1-Year-Old Hospitalized After Alleged DUI Hit-And-Run Crash
Dec 16, 2020, 10:42 PM
(Turner family)
SALT LAKE CITY, Utah – Hundreds of miles from home in a hospital room with his daughter with an uncertain future is not how Nicholas Turner imagined ending the year.
“It’s just been a really stressful situation on myself, my wife and my kids at home,” Turner said. “But the better she gets, the better we’re doing.”
Turner was at home in St. George with his family the evening of Dec. 5 when his wife noticed some commotion outside their home. A neighbor approached her and asked if she had a 1-year-old daughter.
“That’s when my wife told me, ‘Hey where’s Jaxynn?’ I’m like, ‘She’s just in her room. She’s watching Daniel Tiger. I just saw her.’ She’s like, ‘Go check.’”
This is 1 year old Jaxynn Turner. 11 days ago she slipped out of her St. George home unnoticed. Police say a man a riding his motorcycle while under the influence ran over her and then kept riding. He was later arrested and Jaxynn was flown to @primarychildren. #ksltv pic.twitter.com/jXLAJ8VYkI
— Matt Rascon KSL (@MattRasconKSL) December 17, 2020
Turner searched, but his daughter wasn’t inside. And Turner’s heart sank as he ran outside to where there was an ambulance in the road.
“And that’s when I found out that was Jaxynn,” he said. “I wanted to see her. I wanted to get in the ambulance and see her. I saw that it was her and then clearly I got very emotional because that’s my baby girl.”
He believes his baby girl had somehow slipped out of the garage door unnoticed and ran into the street.
“That’s the only way she could possible get out,” he said. “Because if you don’t pull the door back far enough it doesn’t shut all the way.”

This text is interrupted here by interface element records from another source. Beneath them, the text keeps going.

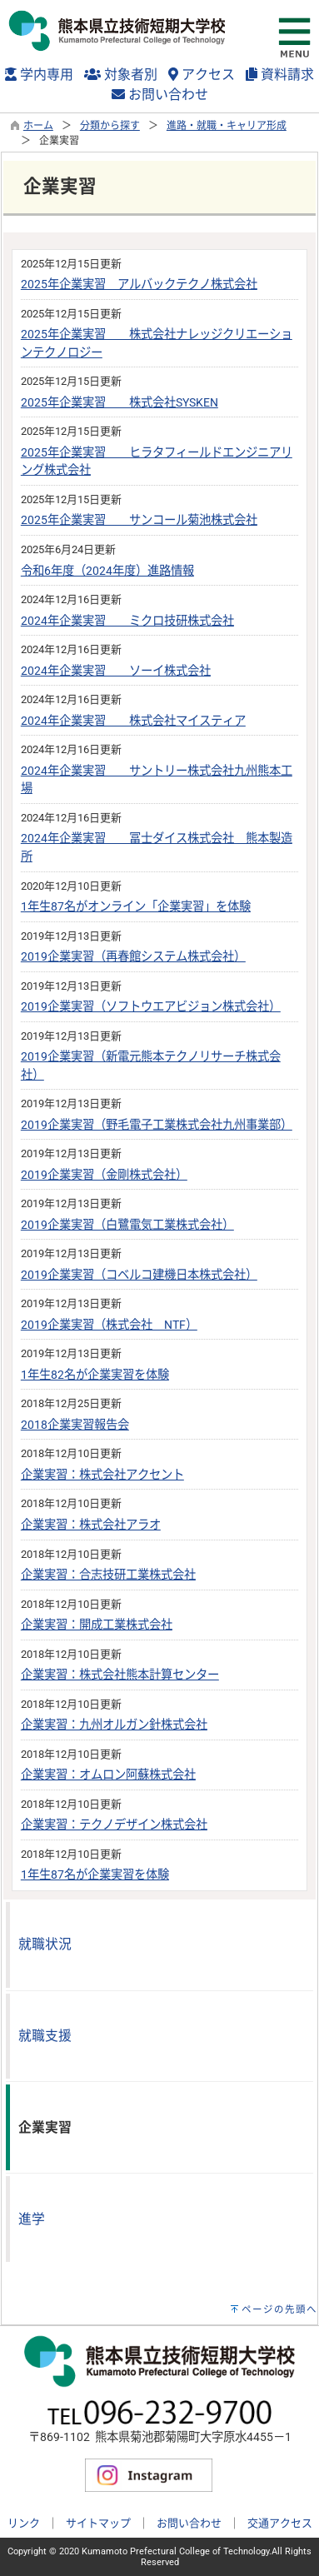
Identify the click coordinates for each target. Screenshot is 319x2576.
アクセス (201, 74)
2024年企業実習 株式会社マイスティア (133, 721)
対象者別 (120, 74)
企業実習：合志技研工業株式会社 (108, 1575)
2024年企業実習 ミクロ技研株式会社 (127, 621)
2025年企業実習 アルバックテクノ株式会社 (139, 284)
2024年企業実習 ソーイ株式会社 (116, 671)
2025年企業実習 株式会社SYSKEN (119, 403)
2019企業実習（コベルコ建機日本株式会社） (139, 1275)
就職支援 (45, 2036)
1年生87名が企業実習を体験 (95, 1875)
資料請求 (280, 74)
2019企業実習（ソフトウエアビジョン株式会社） (151, 1007)
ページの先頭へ (279, 2309)
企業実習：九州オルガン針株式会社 (114, 1725)
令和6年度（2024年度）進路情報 (107, 571)
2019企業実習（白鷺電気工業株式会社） (127, 1225)
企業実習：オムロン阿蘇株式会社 (108, 1775)
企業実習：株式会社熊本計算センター (120, 1675)
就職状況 (45, 1944)
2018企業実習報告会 (75, 1425)
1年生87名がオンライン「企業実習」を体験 (136, 907)
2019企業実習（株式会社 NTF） (109, 1325)
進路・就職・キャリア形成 (227, 126)
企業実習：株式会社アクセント (102, 1475)
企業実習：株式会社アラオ (91, 1525)
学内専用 (39, 74)
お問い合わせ (160, 94)
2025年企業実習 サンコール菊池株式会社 (139, 520)
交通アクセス (279, 2523)
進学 (31, 2219)
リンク (23, 2523)
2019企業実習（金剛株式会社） (104, 1175)
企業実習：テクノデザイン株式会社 (114, 1825)
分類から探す (110, 126)
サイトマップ (98, 2523)
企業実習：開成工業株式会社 (96, 1625)
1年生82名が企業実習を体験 (95, 1375)
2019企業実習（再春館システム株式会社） (133, 957)
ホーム (38, 126)
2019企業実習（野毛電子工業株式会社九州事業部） (156, 1125)
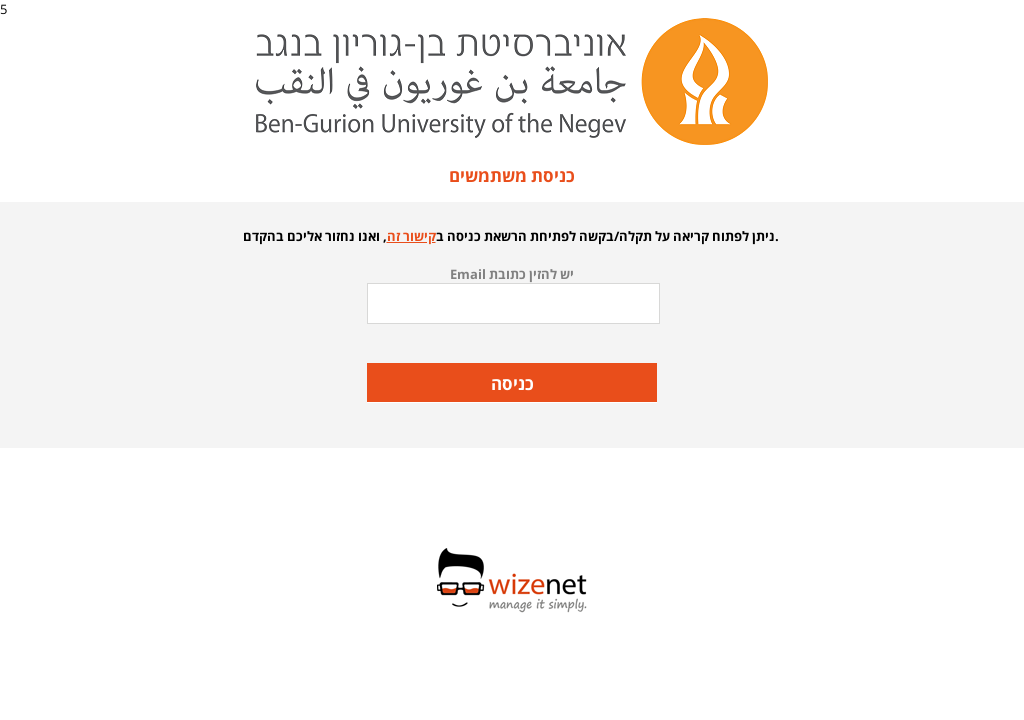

Police said Gregory McClary was riding a motorcycle under the influence when he hit Jaxynn Turner and kept riding. McClary was later arrested and claimed he didn’t know he had hit a child.
“The doctor came in. He listened to her heart and knew that something was not right,” Nicholas Turner said.
Jaxynn Turner was flown to Primary Children’s Hospital the next day with a major concussion, swelling around the lungs and an aneurysm on her heart.
“She has to wait for at least a couple months for the damaged tissue in her heart to scar up. Then they can operate or attempt to operate and hopefully save her heart,” her father said. “If they can’t, she’ll have to have a transplant.”
The hospital is hundreds of miles from home. Nicholas Turner will spend Christmas with his two older daughters in St. George. His wife will stay with Jaxynn Turner at the Salt Lake City hospital.
Her energy is slowly returning, but it’s still nothing compared to what it used to be.
“She’s a wild one. We usually wake up in the morning just hearing her yelling or playing in her room or jumping on her bed. She loves bouncy balls,” Nicholas Turner said. “She still has a long way to go. I mean, just today she was able to sit up by herself. But she can’t stand or walk.”
It’s those small improvements and the outpouring of support from the community that are now carrying the Turners through the holidays and into the new year.
“All I got to say is thank you so much. I couldn’t be more grateful with every ounce of my soul and being,” Turner said. “Thank you.”